**Directions for this task:** From the line that contains "Click info icon beside Nahrávání dokumentů" down to the final line below, please repeat each line exactly and nothing more, with no pictures.
--- Records shown Enclosed Below ---
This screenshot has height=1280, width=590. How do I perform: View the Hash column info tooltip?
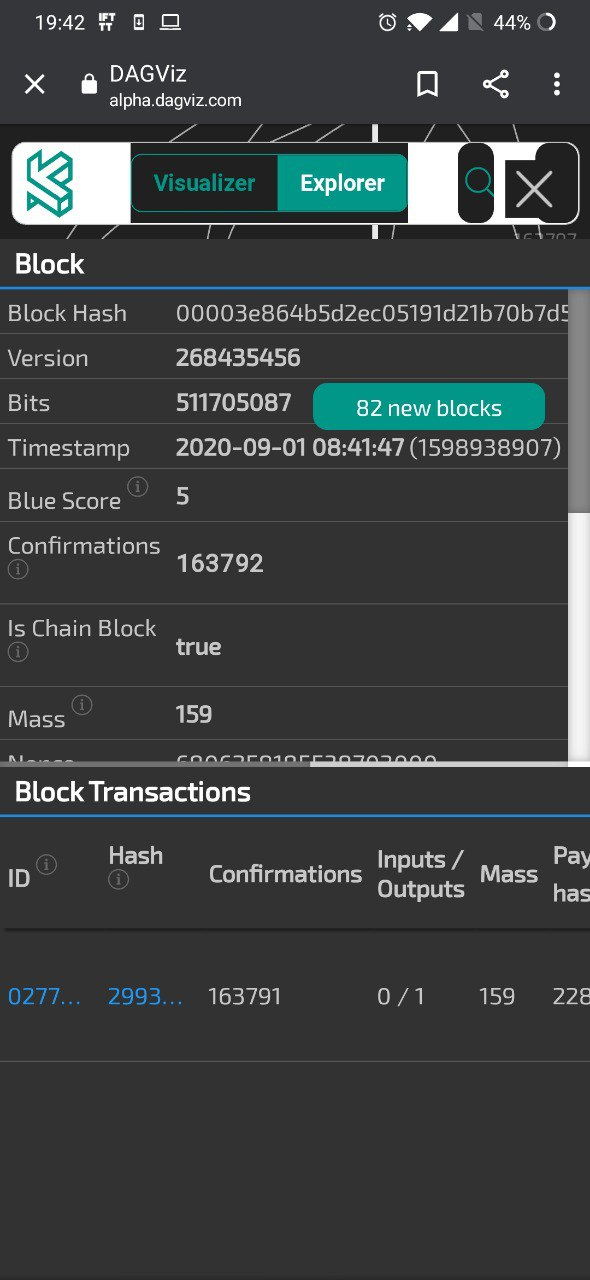(118, 881)
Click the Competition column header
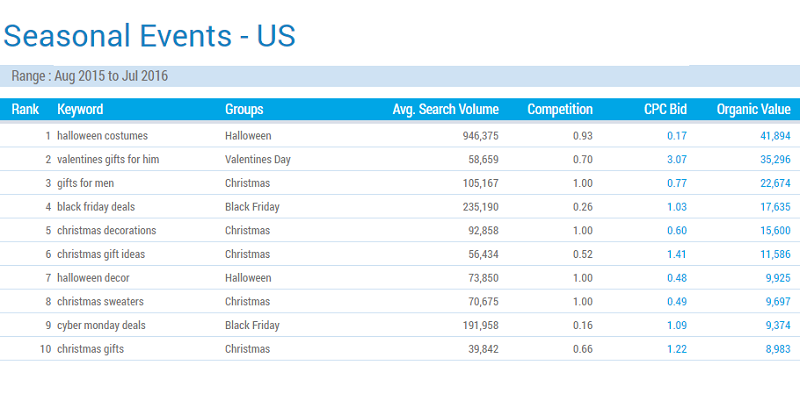 (560, 109)
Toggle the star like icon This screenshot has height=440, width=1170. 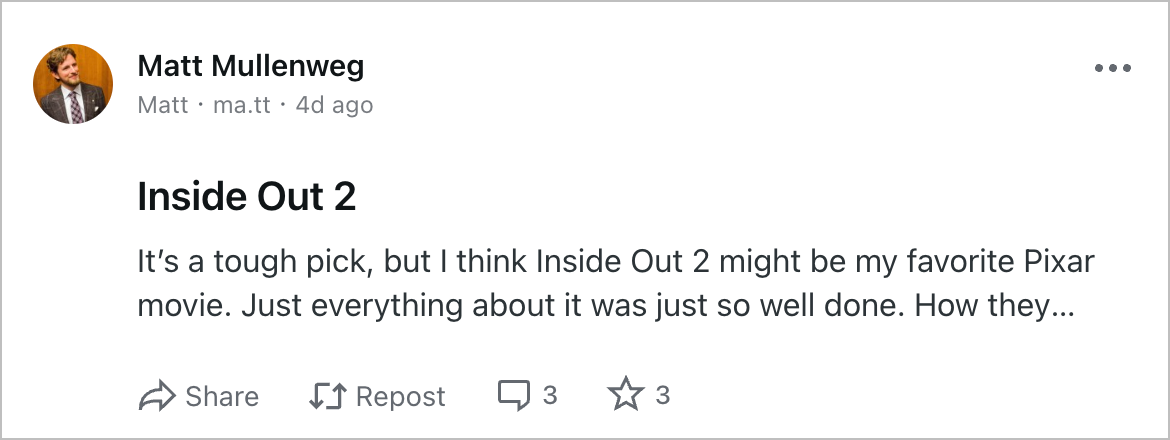point(626,396)
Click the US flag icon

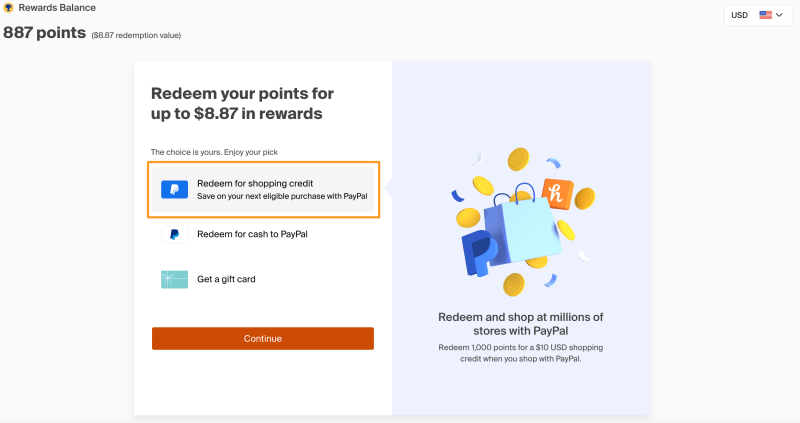pyautogui.click(x=766, y=15)
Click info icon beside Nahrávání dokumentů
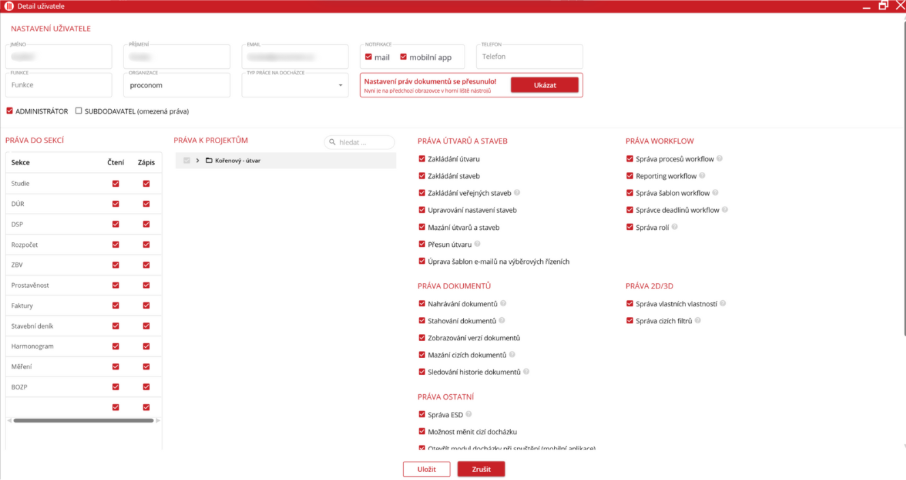This screenshot has height=480, width=906. coord(503,303)
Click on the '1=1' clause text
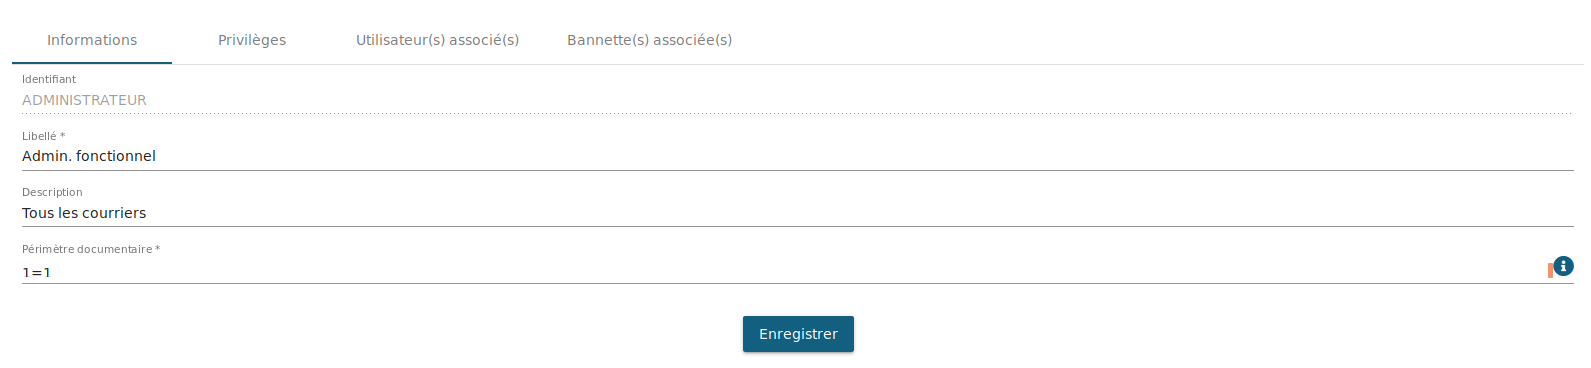This screenshot has height=368, width=1591. tap(36, 272)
--- End of Enclosed Records shown ---
**Task response:**
Click info icon beside Nahrávání dokumentů
This screenshot has height=480, width=906. coord(503,303)
Click on the '1=1' clause text
This screenshot has height=368, width=1591. tap(36, 272)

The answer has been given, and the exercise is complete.